December 7, 2019, 11:30am
10 Hollywood Road
Central
Hong Kong
In this lecture organised by M+, Maria Balshaw, Director of Tate, discusses the opportunities and challenges facing museums today as they strive to continue to find a balance between reflecting current situations and remaining impartial, inclusive, and open.
Open to the public since 1897, Tate is one of the world’s leading art institutions and among the most visited in the United Kingdom. It consists of a network of four museums: Tate Britain and Tate Modern in London, Tate Liverpool, and Tate St Ives in Cornwall. The four museums share a national collection of British art from 1500 to the present and international modern and contemporary art, comprising more than seventy thousand items. Tate, like many museums, has in recent years transformed itself in order to remain relevant in the 21st century, refurbishing and extending Tate Britain and Tate Modern, launching the Tate Exchange collaborative learning programme, and organising international partnerships and collaborations. Maria Balshaw addresses the significance of these projects and the institution’s overall strategy in the context of a global sociopolitical climate that is shifting more rapidly than ever.
“Global Museums in Shifting Times” is the third talk in the M+ Matters | Keynote series, which invites international thinkers and practitioners to share their experiences and insights into the development of projects that have defined the cultural landscape in the twenty-first century.
This edition of M+ Matters | Keynote is organised by Suhanya Raffel (Museum Director, M+) and Isabella Tam (Associate Curator, Visual Art, M+), with Minnie Cheung (Curatorial Assistant, M+). Rosewood Hong Kong is the hotel sponsor of this event.
The talk will be conducted in English, with simultaneous interpretation in Cantonese. Admission is free, and seating is available on a first-come, first-served basis. Please register in advance: mplus.org.hk/keynote.
About M+
M+ is a museum dedicated to collecting, exhibiting, and interpreting visual art, design and architecture, moving image, and Hong Kong visual culture of the 20th and 21st centuries. In Hong Kong’s West Kowloon Cultural District, we are building one of the largest museums of modern and contemporary visual culture in the world, with a bold ambition to establish ourselves as one of the world’s leading cultural institutions. Our aim is to create a new kind of museum that reflects our unique time and place, a museum that builds on Hong Kong’s historic balance of the local and the international to define a distinctive and innovative voice for Asia’s 21st century.

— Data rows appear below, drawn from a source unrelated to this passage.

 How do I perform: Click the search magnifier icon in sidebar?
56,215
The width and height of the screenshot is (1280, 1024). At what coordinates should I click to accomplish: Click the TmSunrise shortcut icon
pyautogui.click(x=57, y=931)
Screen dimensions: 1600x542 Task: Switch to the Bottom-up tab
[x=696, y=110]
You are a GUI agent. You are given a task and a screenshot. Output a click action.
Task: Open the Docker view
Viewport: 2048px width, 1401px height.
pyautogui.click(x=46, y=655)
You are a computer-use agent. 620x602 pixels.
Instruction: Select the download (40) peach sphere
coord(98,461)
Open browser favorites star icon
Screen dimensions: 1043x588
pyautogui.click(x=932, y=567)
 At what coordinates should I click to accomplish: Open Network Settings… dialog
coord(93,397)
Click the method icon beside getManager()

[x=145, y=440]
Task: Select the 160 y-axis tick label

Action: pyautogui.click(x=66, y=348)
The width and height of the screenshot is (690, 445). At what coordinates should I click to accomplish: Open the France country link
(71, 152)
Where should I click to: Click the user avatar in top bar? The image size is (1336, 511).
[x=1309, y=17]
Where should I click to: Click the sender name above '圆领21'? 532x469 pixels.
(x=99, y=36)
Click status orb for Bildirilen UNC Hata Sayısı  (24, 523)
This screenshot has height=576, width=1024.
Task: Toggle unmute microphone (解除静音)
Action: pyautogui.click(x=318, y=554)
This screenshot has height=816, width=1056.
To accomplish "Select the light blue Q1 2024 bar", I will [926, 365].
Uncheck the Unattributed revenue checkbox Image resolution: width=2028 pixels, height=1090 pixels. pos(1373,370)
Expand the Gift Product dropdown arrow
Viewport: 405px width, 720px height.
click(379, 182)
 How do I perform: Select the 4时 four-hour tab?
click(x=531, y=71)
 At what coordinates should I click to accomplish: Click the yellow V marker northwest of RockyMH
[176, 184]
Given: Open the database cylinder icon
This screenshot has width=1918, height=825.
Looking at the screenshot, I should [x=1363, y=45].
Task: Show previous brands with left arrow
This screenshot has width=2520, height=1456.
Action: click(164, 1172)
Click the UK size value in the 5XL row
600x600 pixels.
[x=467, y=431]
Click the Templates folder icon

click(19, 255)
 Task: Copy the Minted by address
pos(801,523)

About the West Kowloon Cultural District
The West Kowloon Cultural District is one of the largest and most ambitious cultural projects in the world. Its vision is to create a vibrant new cultural quarter for Hong Kong on forty hectares of reclaimed land located alongside Victoria Harbour. With a varied mix of theatres, performance spaces, and museums, the West Kowloon Cultural District will produce and host world-class exhibitions, performances, and cultural events, providing 23 hectares of public open space, including a two-kilometre waterfront promenade.